*** Texto para leer ***

En el evangelio que hemos escuchado (cf. Mt 
16, 13-20), vemos representados como dos modos distintos de conocer a 
Cristo. El primero consistiría en un conocimiento externo, caracterizado
 por la opinión corriente. A la pregunta de Jesús: «¿Quién dice la gente
 que es el Hijo del hombre?», los discípulos responden: «Unos que Juan 
el Bautista, otros que Elías, otros que Jeremías o uno de los profetas».
 Es decir, se considera a Cristo como un personaje religioso más de los 
ya conocidos. Después, dirigiéndose personalmente a los discípulos, 
Jesús les pregunta: «Y vosotros, ¿quién decís que soy yo?». Pedro 
responde con lo que es la primera confesión de fe: «Tú eres el Mesías, 
el Hijo del Dios vivo». La fe va más allá de los simples datos empíricos
 o históricos, y es capaz de captar el misterio de la persona de Cristo 
en su profundidad.
Pero la fe no es fruto del esfuerzo humano, de 
su razón, sino que es un don de Dios: «¡Dichoso tú, Simón, hijo de 
Jonás!, porque eso no te lo ha revelado ni la carne ni la sangre, sino 
mi Padre que está en los cielos». Tiene su origen en la iniciativa de 
Dios, que nos desvela su intimidad y nos invita a participar de su misma
 vida divina. La fe no proporciona solo alguna información sobre la 
identidad de Cristo, sino que supone una relación personal con Él, la 
adhesión de toda la persona, con su inteligencia, voluntad y 
sentimientos, a la manifestación que Dios hace de sí mismo. Así, la 
pregunta de Jesús: «Y vosotros, ¿quién decís que soy yo?», en el fondo 
está impulsando a los discípulos a tomar una decisión personal en 
relación a Él. Fe y seguimiento de Cristo están estrechamente 
relacionados. Y, puesto que supone seguir al Maestro, la fe tiene que 
consolidarse y crecer, hacerse más profunda y madura, a medida que se 
intensifica y fortalece la relación con Jesús, la intimidad con Él.

*** Material entregado ***

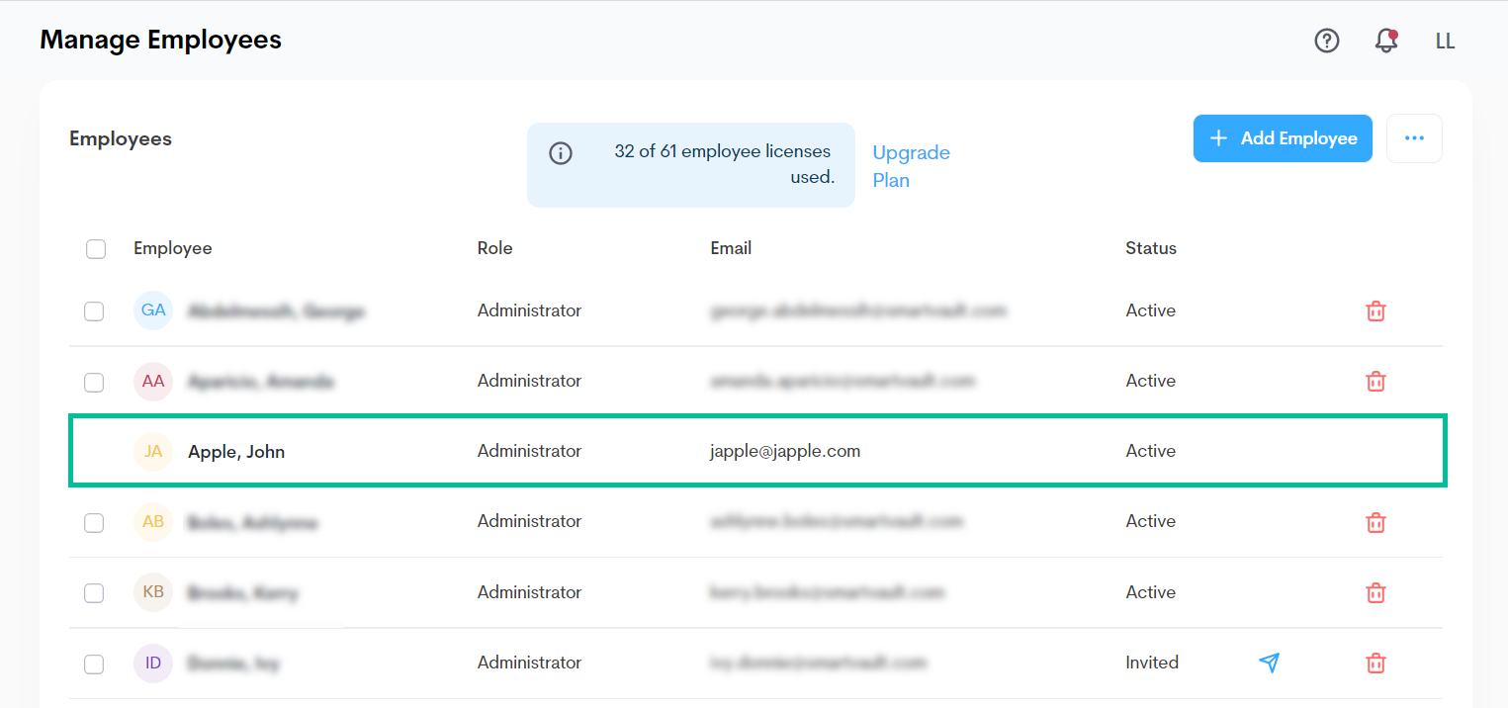Click the JA avatar for John Apple

point(153,452)
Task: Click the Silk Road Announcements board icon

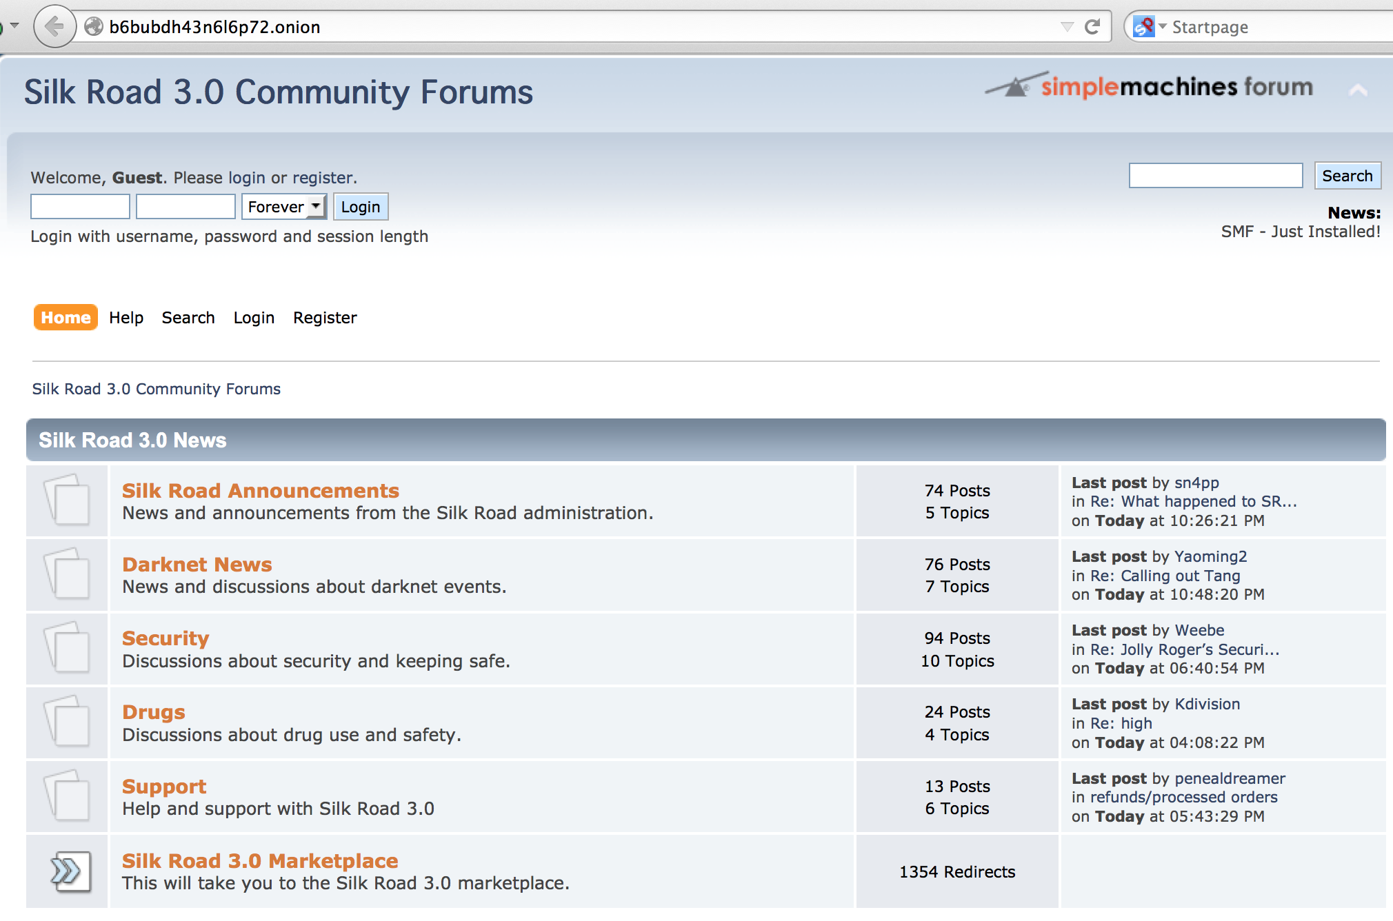Action: pyautogui.click(x=67, y=501)
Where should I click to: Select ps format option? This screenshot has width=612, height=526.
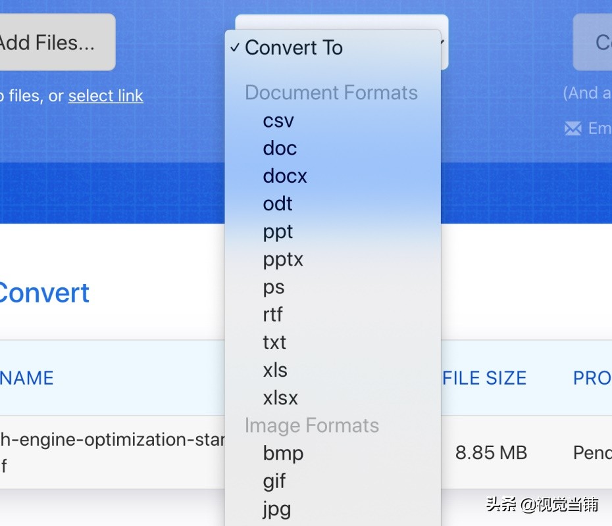coord(274,287)

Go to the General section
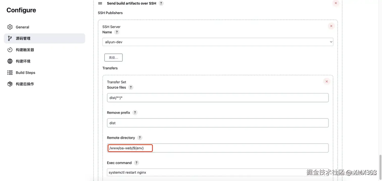tap(22, 27)
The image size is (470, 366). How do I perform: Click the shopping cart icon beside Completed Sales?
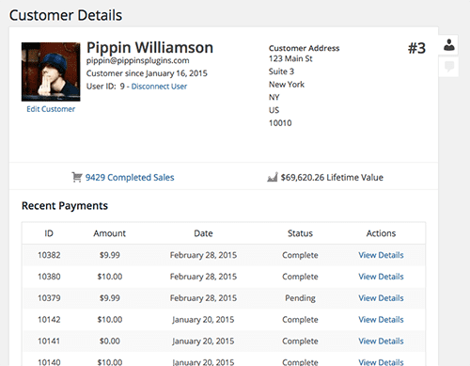pos(77,177)
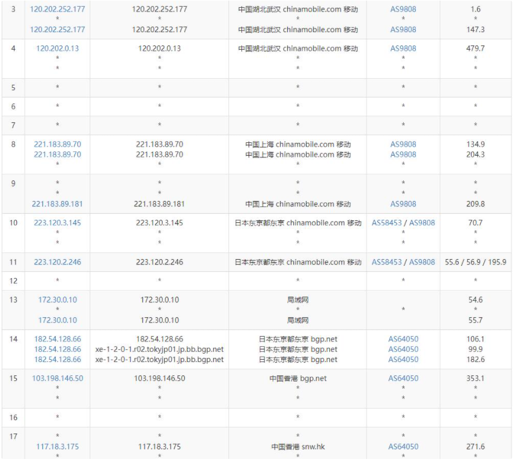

***

(Qué hacer)
Reproduce sin cambios el texto sobre la fe en Cristo, todo lo que va desde "En el evangelio" hasta "en su profundidad.", ambos incluidos.

(Resultado)
En el evangelio que hemos escuchado (cf. Mt 
16, 13-20), vemos representados como dos modos distintos de conocer a 
Cristo. El primero consistiría en un conocimiento externo, caracterizado
 por la opinión corriente. A la pregunta de Jesús: «¿Quién dice la gente
 que es el Hijo del hombre?», los discípulos responden: «Unos que Juan 
el Bautista, otros que Elías, otros que Jeremías o uno de los profetas».
 Es decir, se considera a Cristo como un personaje religioso más de los 
ya conocidos. Después, dirigiéndose personalmente a los discípulos, 
Jesús les pregunta: «Y vosotros, ¿quién decís que soy yo?». Pedro 
responde con lo que es la primera confesión de fe: «Tú eres el Mesías, 
el Hijo del Dios vivo». La fe va más allá de los simples datos empíricos
 o históricos, y es capaz de captar el misterio de la persona de Cristo 
en su profundidad.